<<<<

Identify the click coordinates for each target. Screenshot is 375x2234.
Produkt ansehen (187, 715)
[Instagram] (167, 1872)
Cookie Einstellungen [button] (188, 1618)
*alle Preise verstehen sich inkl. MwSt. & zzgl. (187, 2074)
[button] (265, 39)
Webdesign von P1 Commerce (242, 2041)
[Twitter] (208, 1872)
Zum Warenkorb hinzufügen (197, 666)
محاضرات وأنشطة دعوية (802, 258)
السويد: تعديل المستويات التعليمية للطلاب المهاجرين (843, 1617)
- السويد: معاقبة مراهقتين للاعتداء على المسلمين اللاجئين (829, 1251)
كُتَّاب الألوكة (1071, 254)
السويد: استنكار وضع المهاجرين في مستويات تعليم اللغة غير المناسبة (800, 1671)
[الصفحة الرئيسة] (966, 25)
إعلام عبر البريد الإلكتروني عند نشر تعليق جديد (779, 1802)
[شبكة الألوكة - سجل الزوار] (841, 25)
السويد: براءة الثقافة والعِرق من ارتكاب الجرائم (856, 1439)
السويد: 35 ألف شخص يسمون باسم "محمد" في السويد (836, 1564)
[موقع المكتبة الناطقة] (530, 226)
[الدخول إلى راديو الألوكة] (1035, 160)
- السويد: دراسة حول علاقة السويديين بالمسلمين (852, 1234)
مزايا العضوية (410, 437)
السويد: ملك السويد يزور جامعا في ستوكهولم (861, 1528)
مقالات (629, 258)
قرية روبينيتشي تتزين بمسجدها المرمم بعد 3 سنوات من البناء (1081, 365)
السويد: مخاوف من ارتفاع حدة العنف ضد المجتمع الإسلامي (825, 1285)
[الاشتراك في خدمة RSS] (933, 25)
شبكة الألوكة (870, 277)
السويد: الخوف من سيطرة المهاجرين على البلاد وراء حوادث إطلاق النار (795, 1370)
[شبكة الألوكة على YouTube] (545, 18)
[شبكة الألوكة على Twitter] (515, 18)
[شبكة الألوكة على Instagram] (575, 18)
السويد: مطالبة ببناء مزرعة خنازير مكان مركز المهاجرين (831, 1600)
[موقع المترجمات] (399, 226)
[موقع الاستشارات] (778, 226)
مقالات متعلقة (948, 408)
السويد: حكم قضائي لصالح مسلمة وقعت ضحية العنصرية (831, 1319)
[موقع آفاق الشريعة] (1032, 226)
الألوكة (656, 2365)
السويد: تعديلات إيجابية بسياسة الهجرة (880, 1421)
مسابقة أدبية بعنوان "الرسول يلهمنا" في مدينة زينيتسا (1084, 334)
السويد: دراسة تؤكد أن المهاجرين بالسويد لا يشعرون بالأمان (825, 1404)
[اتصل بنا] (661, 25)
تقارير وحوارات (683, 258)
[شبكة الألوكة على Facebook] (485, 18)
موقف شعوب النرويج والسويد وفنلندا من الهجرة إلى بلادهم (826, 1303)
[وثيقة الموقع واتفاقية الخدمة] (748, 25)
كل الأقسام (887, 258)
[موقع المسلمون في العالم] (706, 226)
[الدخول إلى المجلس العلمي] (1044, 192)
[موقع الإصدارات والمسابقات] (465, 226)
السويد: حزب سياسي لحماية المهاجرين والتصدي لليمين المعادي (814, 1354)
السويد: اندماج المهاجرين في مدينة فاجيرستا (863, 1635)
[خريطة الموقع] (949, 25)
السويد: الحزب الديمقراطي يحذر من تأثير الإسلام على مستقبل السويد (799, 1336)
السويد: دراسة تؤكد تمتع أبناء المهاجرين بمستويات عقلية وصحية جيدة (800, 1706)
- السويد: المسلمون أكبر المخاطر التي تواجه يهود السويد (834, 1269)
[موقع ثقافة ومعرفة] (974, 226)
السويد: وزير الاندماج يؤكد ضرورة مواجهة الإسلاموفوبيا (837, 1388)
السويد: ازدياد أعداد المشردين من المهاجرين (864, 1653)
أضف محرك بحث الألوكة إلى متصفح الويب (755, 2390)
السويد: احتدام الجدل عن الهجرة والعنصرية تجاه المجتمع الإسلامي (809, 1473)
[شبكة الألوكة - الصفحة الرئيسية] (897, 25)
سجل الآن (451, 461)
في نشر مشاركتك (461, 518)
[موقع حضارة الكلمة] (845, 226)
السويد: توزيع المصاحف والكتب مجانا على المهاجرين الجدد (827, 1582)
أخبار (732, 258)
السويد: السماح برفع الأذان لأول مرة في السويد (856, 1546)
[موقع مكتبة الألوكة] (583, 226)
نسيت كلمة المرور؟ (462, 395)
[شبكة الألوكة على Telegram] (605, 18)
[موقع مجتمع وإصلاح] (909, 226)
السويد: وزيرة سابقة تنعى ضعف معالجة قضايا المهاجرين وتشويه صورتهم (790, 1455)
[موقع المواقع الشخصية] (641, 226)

>>>>

Task - Search the material above for the string "دراسة", and copy every line in which it turns up.

Written response -
- السويد: دراسة حول علاقة السويديين بالمسلمين (852, 1234)
السويد: دراسة تؤكد أن المهاجرين بالسويد لا يشعرون بالأمان (825, 1404)
السويد: دراسة تؤكد تمتع أبناء المهاجرين بمستويات عقلية وصحية جيدة (800, 1706)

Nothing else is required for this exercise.